The Spice Road theme was thin as rice paper to begin with. No one I played it with can even remember what the four spices represented in the game are supposed to be. At no point in Spice Road do I, as a player, ever feel like a trader selling stock up and down the old silk route. Nothing about what you do in the game is like that.
The theory, no doubt, is that exchanging one spice for some of another is like what those traders did. But with only coloured cubes indicated on the cards, with spices being swapped in different multiples for no clear reason and nothing beyond card art to tell us what the situations involved are, any hope that that was going to be sufficient to engage me in the world of the game went out the window.
And what exactly are we swapping them for? Such people plied their trade to make a livelihood or a fortune. They never ever traded different kinds of spices to swap them for… points? It’s not even clear what the scoring cards are supposed to be beyond the most nebulous notion of market demand. In the Golem edition we are at least making golems. But then what we are doing swapping crystals all over the place? Are we swapping them with other wizards? There is no internal logic to any of this.
When I play this game, I don’t feel like a Wizard or a Trader. I feel resolutely and completely like a man who is upgrading and downgrading cubes in optimal configurations. I am transported absolutely nowhere.
As time goes by, I am increasingly convinced that board game theme is very similar to the reverie one enters during a film. As long as the film’s world convinces us, on a simplistic subconscious level, that it is believable, we allow ourselves to be transported into it. At no point do we rationally believe we are in a fantasy land; our reality testing remains in tact. Break us from the spell and we know we are just watching a film. But when we are in its grip we are emotionally in another place.

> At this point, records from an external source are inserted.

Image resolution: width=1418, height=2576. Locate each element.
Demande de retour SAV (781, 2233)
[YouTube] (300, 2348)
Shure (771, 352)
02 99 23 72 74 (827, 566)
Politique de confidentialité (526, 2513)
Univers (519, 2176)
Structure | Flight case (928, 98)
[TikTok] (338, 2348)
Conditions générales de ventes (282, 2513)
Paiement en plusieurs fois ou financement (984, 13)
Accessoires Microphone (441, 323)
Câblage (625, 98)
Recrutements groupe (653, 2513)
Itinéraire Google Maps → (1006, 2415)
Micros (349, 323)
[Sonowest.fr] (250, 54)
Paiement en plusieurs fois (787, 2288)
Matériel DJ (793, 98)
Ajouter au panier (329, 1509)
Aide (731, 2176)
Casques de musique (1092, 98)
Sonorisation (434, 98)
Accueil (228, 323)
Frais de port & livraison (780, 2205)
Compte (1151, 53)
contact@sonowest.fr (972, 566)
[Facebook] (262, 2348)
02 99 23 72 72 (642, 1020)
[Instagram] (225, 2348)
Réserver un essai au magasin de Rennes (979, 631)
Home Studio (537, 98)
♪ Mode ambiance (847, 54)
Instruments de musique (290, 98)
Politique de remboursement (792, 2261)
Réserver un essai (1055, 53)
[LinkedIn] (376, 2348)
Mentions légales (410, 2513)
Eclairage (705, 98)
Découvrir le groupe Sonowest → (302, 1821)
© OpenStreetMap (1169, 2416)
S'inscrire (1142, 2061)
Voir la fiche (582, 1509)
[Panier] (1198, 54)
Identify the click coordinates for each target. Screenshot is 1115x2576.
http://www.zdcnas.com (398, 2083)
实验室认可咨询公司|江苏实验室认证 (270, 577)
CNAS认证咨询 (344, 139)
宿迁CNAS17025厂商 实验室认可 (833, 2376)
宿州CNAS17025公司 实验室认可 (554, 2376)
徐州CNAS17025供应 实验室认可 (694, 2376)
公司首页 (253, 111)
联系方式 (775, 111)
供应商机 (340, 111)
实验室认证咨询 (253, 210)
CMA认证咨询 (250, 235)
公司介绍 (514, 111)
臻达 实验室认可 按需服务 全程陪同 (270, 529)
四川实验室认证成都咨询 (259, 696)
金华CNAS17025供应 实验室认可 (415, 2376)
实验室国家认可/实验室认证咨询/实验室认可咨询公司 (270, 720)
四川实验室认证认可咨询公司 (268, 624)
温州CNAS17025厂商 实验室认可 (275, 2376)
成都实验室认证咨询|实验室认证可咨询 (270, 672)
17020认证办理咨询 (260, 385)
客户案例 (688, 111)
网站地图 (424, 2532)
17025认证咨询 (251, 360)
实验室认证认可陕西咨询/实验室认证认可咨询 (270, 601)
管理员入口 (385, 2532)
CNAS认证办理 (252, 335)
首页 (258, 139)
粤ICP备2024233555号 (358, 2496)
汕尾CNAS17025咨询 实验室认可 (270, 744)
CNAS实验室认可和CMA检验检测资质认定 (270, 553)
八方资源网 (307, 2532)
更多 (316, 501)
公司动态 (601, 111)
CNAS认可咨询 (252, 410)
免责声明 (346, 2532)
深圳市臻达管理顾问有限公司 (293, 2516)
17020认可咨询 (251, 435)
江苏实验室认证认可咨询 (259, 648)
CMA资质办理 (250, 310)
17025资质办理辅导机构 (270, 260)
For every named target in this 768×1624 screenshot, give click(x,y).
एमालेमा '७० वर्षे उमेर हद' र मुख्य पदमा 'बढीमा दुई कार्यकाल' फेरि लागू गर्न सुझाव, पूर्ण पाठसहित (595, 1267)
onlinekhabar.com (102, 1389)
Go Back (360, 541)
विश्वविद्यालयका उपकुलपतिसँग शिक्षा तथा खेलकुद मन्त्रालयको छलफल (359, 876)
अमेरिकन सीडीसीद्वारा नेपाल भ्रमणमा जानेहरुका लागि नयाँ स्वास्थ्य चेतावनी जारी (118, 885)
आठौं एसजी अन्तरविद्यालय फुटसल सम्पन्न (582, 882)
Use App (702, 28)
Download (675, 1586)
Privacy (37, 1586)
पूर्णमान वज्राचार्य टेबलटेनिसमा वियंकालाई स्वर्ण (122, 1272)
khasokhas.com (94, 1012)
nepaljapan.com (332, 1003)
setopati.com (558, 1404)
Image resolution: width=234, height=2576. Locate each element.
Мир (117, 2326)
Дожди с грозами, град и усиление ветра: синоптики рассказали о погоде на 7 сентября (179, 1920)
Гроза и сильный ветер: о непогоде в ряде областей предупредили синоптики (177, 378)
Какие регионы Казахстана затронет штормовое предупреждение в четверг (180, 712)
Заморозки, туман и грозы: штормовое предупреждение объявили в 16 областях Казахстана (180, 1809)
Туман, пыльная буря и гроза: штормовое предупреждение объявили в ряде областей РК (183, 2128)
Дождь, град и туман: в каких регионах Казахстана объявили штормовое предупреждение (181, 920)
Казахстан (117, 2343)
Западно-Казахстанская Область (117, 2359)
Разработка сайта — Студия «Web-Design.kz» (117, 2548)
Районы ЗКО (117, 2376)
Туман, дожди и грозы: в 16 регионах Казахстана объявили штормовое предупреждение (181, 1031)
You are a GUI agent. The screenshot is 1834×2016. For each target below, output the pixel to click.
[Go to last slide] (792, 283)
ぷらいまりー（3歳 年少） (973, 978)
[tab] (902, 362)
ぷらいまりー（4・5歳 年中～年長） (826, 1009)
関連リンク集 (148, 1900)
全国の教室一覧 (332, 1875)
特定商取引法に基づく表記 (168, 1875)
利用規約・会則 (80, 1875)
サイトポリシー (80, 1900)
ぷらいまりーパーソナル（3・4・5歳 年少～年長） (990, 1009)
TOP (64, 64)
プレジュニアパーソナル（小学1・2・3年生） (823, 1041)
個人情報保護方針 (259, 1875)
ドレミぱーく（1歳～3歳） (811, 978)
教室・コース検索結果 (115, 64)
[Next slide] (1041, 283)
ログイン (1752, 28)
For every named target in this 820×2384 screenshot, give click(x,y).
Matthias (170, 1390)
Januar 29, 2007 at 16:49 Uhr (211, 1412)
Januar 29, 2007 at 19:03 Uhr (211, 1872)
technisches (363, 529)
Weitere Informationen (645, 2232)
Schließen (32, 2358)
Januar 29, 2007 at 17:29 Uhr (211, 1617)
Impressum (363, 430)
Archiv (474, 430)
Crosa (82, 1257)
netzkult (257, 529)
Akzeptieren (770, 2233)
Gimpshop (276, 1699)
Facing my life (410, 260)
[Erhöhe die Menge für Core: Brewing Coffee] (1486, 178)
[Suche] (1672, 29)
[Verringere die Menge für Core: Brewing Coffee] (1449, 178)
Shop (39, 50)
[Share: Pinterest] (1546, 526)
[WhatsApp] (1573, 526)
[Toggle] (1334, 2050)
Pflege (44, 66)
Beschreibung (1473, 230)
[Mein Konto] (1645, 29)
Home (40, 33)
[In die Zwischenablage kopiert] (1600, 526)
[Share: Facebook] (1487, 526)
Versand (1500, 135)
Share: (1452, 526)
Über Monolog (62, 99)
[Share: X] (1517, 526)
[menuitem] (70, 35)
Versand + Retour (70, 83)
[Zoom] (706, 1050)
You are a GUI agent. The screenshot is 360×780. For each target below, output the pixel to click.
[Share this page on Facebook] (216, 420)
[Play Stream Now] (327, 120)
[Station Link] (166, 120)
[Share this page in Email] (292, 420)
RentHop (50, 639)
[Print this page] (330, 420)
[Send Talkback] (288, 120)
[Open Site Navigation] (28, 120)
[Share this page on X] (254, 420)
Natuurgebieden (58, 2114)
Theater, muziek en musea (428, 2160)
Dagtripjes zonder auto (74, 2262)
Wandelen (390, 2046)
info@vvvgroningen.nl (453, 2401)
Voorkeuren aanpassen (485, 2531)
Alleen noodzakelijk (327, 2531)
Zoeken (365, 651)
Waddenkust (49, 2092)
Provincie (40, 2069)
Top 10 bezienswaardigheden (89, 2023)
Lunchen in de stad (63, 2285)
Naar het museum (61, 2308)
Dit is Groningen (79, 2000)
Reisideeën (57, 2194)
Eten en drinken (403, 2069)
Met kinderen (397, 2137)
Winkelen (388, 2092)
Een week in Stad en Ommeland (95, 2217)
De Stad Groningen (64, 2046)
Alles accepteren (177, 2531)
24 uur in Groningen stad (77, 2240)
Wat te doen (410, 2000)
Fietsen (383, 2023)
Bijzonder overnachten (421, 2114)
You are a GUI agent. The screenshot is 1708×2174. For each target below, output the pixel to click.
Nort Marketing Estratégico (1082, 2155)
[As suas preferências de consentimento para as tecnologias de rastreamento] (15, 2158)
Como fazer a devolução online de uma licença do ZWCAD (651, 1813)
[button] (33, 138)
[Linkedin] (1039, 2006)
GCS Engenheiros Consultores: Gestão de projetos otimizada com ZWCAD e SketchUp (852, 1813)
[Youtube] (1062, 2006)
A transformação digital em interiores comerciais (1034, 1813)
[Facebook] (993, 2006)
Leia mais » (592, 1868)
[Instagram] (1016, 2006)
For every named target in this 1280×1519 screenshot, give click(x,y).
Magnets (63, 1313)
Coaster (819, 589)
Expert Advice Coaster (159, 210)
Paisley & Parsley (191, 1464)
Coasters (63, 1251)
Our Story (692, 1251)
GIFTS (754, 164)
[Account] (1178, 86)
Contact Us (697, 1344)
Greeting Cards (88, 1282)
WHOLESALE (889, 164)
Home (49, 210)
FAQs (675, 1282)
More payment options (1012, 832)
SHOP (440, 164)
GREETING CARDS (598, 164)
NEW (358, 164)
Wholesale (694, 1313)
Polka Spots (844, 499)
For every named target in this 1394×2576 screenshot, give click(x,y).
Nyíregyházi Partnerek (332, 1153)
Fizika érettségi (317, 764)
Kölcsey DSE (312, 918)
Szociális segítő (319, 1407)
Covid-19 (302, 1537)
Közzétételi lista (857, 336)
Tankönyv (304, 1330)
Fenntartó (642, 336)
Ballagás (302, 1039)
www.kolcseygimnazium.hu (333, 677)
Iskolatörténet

That’s why when a really great film stops, it feels like a return to a different life.
This is almost never because the film is actually realistic. A surreal fantasy can just as easily transport us into its world as a gritty drama. Supposedly gritty dramas can sometimes have the more unlikely portrayals of human nature and even more improbable plotlines. What really matters is suspension of disbelief: As long as the world presented is internally consistent and presents something we feel to be true about people, we can suspend our disbelief enough to travel there.
I believe that when we play a well-themed game, we experience something of that transport. It’s challenging for a tabletop game to ever be as immersive as a film or a video game because the tools for doing so – any kind of sound or visual imaginable and a consistently driving narrative – are not as wide ranging and powerful. But I know that every time I play Rails of the Eastern US, a bit of me is actually in 19th century America, building lines across the prairie in a race for Chicago. Indeed, if this didn’t happen, I don’t think RPGs could actually work. A certain degree of collective illusion is critical to make them work.
But because there is no internal logic to either Golem or Spice Road and the attempt to world build is so limited, I would argue that these games may as well not be themed at all. They are essentially abstracts.
That isn’t necessarily a problem. Abstract games can be great. But to excel they must prioritise elegance and gameplay over everything. If they don’t, then they are just leaving potential theme on the table. And if these two titles are to compete against abstracts, for their elegant brilliance, they may not come-off too well.
The final word…
A very well engineered game that reliably produces some emotional highs and worthy of study in detail for its unusual engine building mechanics. But it’s hard to carry-in-your-head engines and total personality vacuum means it (and its predecessor) will probably never become true classics.